The Council of Europe has criticised Ireland’s legal restrictions on abortion for having a chilling effect on doctors who, it says, "do not know what kind of information on abortion they are allowed to give" to patients.

However, the Irish State's reply to the Strasbourg-based body says medical professionals are not legally precluded from giving a pregnant woman all the information necessary to enable her to make an informed decision, provided a termination of pregnancy is not advocated or promoted.

The report follows a three-day visit here last November by the Council of Europe's Human Rights Commissioner Nils Muižnieks and his team who held discussions with state authorities and non-governmental organisations on the rights of Travellers and Roma, women, today's children and past human rights abuses against women and children in institutions.

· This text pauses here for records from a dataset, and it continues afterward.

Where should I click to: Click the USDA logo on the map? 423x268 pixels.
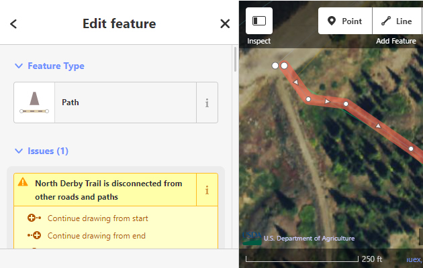pyautogui.click(x=252, y=238)
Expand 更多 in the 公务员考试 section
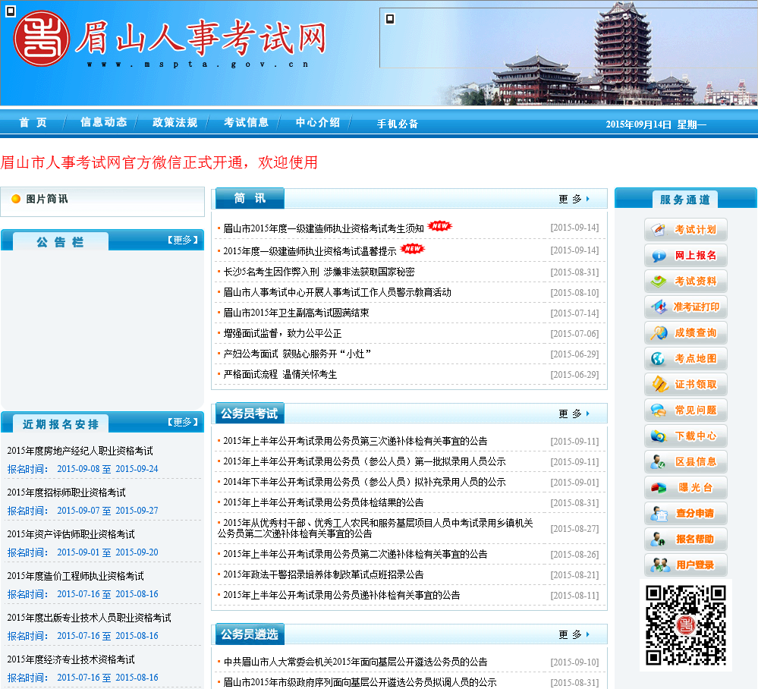This screenshot has width=758, height=689. pyautogui.click(x=573, y=414)
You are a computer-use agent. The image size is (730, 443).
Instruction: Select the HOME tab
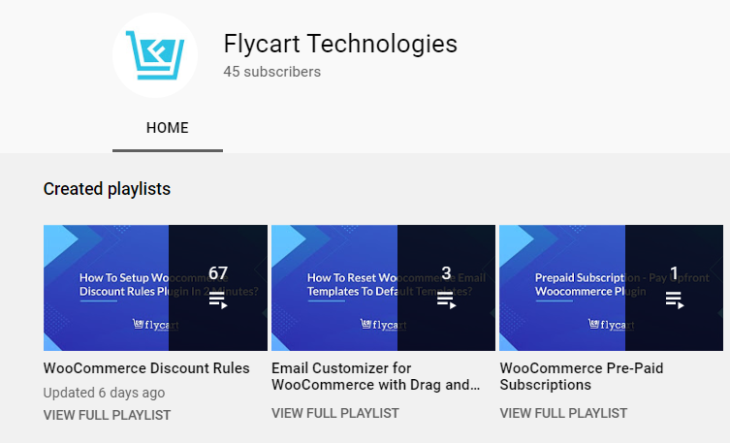168,128
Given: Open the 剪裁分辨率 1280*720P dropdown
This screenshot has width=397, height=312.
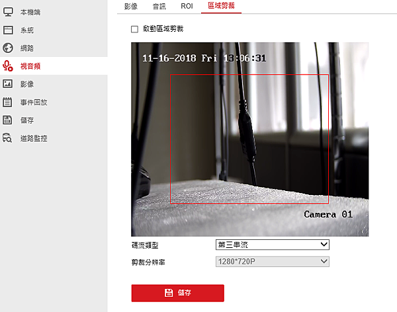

It calls for the decriminalisation of abortion within what they call "reasonable" gestational limits and says that, at the very minimum, terminations to preserve the physical and mental health of women or in cases of fatal foetal abnormality, rape or incest should be made lawful.

Without commenting on the future direction of policy, the State's response - which is also published today - challenges the Commissioner's claim. 

The State says the law enacted in 1995 to regulate the provision of information about foreign abortion services does not preclude medical professionals here from giving a pregnant woman all the information necessary to enable her to make an informed decision, provided a termination of pregnancy is not advocated or promoted.

The State's brief response also corrects the Commissioner's contention that the Education Act of 1998 requires school Boards of Management to uphold the religious ethos of schools.

The State counters that the Act requires boards "to uphold the characteristic spirit" of the school which "encompasses cultural, educational, moral, religious, social, linguistic and spiritual values and traditions".